_TO DO_
Search term "with": copy each line of the data containing it.

_Items listed in a dataset_
┌──
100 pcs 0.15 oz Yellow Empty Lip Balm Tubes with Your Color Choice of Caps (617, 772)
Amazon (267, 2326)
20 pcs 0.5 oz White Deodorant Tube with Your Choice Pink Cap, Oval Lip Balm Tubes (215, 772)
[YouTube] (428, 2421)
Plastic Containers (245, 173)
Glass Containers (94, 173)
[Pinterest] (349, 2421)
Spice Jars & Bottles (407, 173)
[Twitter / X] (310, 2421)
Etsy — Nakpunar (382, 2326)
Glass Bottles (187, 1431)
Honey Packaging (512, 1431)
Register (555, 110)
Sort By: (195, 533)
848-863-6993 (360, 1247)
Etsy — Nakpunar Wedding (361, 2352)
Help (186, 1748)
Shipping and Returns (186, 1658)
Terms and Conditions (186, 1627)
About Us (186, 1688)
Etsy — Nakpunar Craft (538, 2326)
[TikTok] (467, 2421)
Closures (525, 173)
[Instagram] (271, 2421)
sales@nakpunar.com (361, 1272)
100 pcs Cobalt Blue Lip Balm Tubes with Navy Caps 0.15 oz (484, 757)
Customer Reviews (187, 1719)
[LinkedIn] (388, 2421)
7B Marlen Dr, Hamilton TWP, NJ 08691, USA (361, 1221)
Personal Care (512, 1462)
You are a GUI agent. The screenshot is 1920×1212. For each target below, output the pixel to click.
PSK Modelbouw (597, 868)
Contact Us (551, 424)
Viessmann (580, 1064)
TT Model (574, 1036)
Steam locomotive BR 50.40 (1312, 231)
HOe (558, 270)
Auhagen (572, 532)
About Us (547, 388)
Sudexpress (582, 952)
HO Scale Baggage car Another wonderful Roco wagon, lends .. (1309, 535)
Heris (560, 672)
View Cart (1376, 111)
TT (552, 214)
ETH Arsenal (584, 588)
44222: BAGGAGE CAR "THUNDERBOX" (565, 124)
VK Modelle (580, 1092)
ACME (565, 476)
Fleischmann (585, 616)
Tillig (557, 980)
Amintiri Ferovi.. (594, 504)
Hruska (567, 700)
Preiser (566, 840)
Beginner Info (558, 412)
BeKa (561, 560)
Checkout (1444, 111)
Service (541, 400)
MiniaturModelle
└──
_ANSWER SECTION_
100 pcs 0.15 oz Yellow Empty Lip Balm Tubes with Your Color Choice of Caps (617, 772)
20 pcs 0.5 oz White Deodorant Tube with Your Choice Pink Cap, Oval Lip Balm Tubes (215, 772)
100 pcs Cobalt Blue Lip Balm Tubes with Navy Caps 0.15 oz (484, 757)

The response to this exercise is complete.